= Material to process =
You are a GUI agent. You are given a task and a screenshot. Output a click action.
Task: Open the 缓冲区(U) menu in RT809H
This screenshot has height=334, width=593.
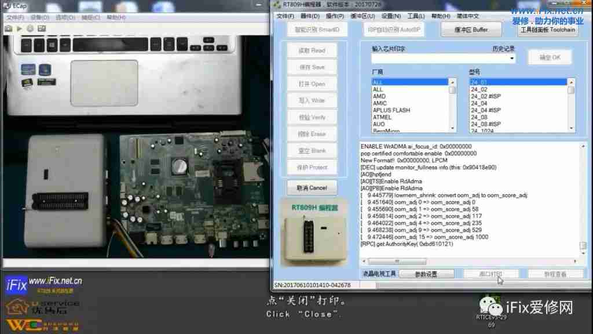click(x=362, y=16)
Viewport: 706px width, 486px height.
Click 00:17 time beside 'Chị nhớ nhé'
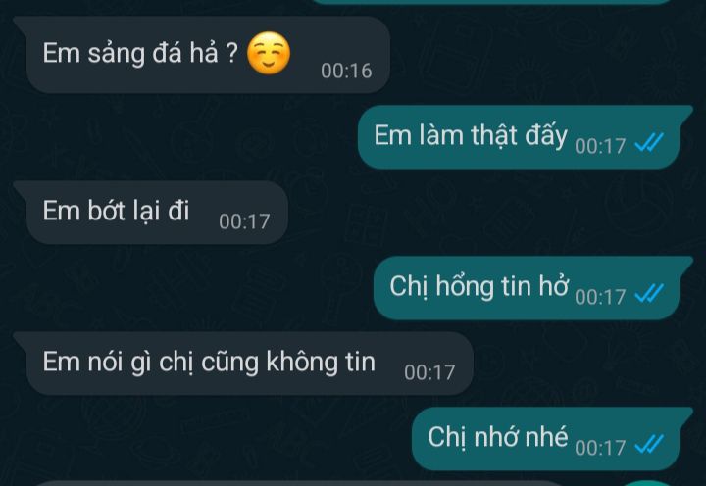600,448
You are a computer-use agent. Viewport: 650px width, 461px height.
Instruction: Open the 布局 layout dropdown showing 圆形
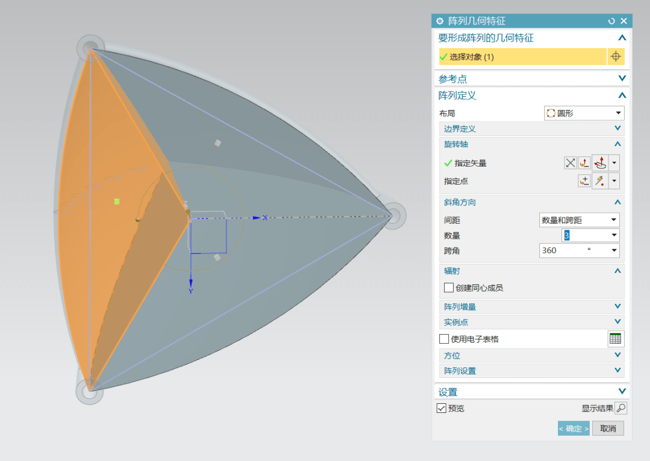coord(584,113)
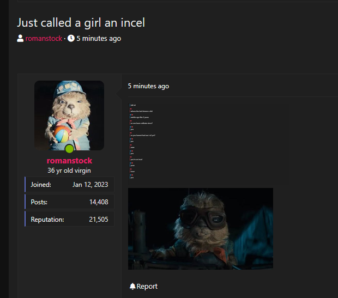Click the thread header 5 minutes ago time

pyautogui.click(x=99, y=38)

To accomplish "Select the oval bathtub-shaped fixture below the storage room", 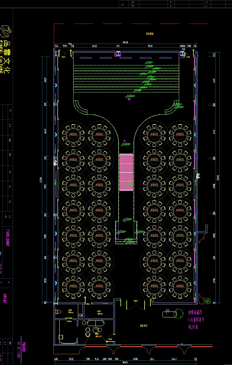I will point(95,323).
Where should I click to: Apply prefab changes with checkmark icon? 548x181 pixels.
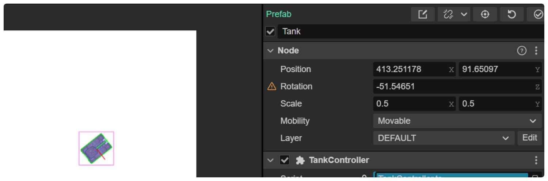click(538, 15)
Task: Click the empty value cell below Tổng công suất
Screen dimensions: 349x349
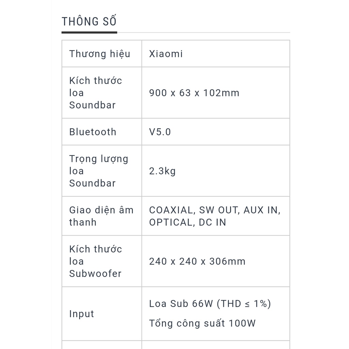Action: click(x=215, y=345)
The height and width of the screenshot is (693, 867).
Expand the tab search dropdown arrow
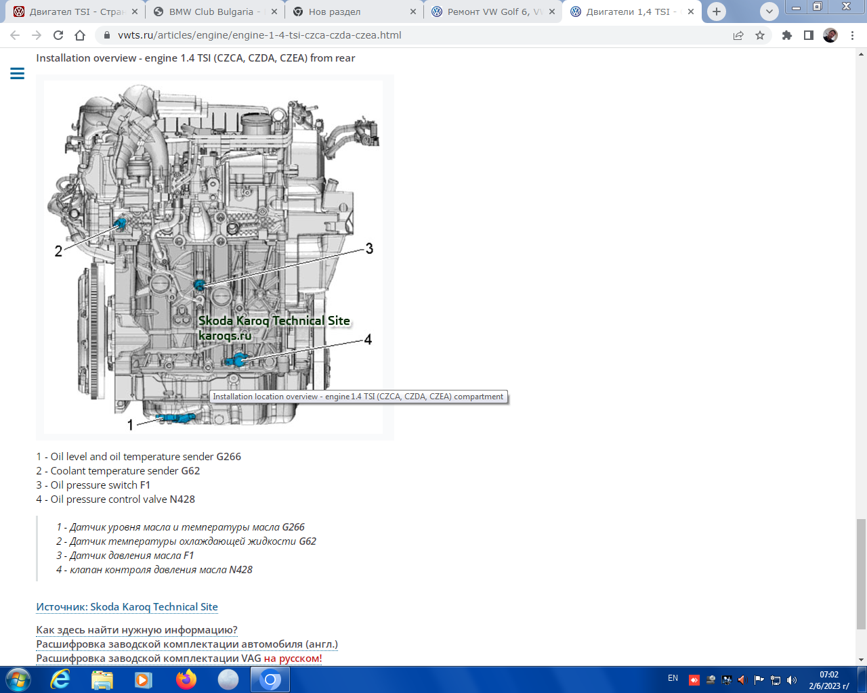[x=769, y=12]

= Goal of the exercise =
Repeat each line word for word, from the one with "Screen dimensions: 349x349" down to the last line of the data, and keep the pictures out of it.

= Exercise result =
Screen dimensions: 349x349
Action: click(x=215, y=345)
The height and width of the screenshot is (693, 867).
Expand the tab search dropdown arrow
[x=769, y=12]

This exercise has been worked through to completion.